私はメンバーと話していると、つい先回りして口を挟んでしまう傾向があって。でも1on1の主役は「話す」側です。現在は、狩野さんのヒアリング方法を参考にして、とにかく相手の言葉に耳を傾けるようにしています。

1on1は「話す側」のための時間

ーー定期的に1on1を続けてきて、どのようなメリットがあると感じていますか?

竹内:言葉にすることで、自分が抱えている問題を整理できるのは、話す側にとって大きなメリットだと感じています。

1on1で「何が大変なのか」「どうして忙しいのか」と説明する中で、なんとなく感じていた「大変だな」「忙しいな」の奥にある潜在的な問題点を認識できるんです。

また話を聞く側としても、約1年続けてきたことで、チーム内に話しやすい雰囲気が生まれ、コミュニケーションがスムーズになったのが嬉しいです。

1on1でヒアリングした情報は、必要に応じて狩野さんにエスカレーションしているのですが、プロジェクトメンバーのアサインや業務量の調整に活かしてもらっているのも感じています。

自分から直接言いにくい人もいると思うので、その点でも定期的にヒアリングできる1on1が大事だなと。

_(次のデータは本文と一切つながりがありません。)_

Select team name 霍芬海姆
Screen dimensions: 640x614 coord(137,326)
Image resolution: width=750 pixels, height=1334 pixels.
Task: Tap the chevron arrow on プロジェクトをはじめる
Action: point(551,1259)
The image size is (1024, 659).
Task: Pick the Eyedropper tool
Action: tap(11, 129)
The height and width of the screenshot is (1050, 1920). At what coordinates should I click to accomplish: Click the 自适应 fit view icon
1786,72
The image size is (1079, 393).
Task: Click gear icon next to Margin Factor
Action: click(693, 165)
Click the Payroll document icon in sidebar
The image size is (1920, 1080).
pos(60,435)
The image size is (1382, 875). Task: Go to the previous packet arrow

狩野:そうですね。課題をいち早く察知できるので、すぐに問題解決に向けて動けていると思います。

あとは、メンバーの人となりが「仕事以外の話」から見えてくるのも1on1の良さです。アイスブレイク的な会話の中で共通の趣味が判明して、一気に距離が縮まることも。

メンバーからも「何でも話していい場だからこそ、お互いのことがよく分かるので助かる。今後も続けてほしい」と声が上がっています。

ーー話しやすい場を作るために工夫していることがあれば教えてください。

竹内:今はリモートワーク中なのでオンラインでの面談になりますが、その際に必ずしもカメラをオンにしなくてもいいと伝えています。「顔を見られない方がリラックスして話しやすい」と言うメンバーもいるので。

私自身は顔を見て話すほうが気楽なのですが、そこは人それぞれ。大切なのはメンバーに合わせることだと思います。

狩野:私も「1on1は相手のための時間」と強く意識しています。

極端な話、会話の中で疲れている様子だったら「この1on1の時間を使って、30分寝ていていいよ」というのも、アリだと思うんです。それも立派なコミュニケーションの形ですから。とにかく「話す側」にとって実りのある時間にしたいです。

誰もが「何でも聞いてもらえる」安心感を持って話せる。そんな1on1を通じて、各チームのコミュニケーションが今後もさらに活性化することを期待しています。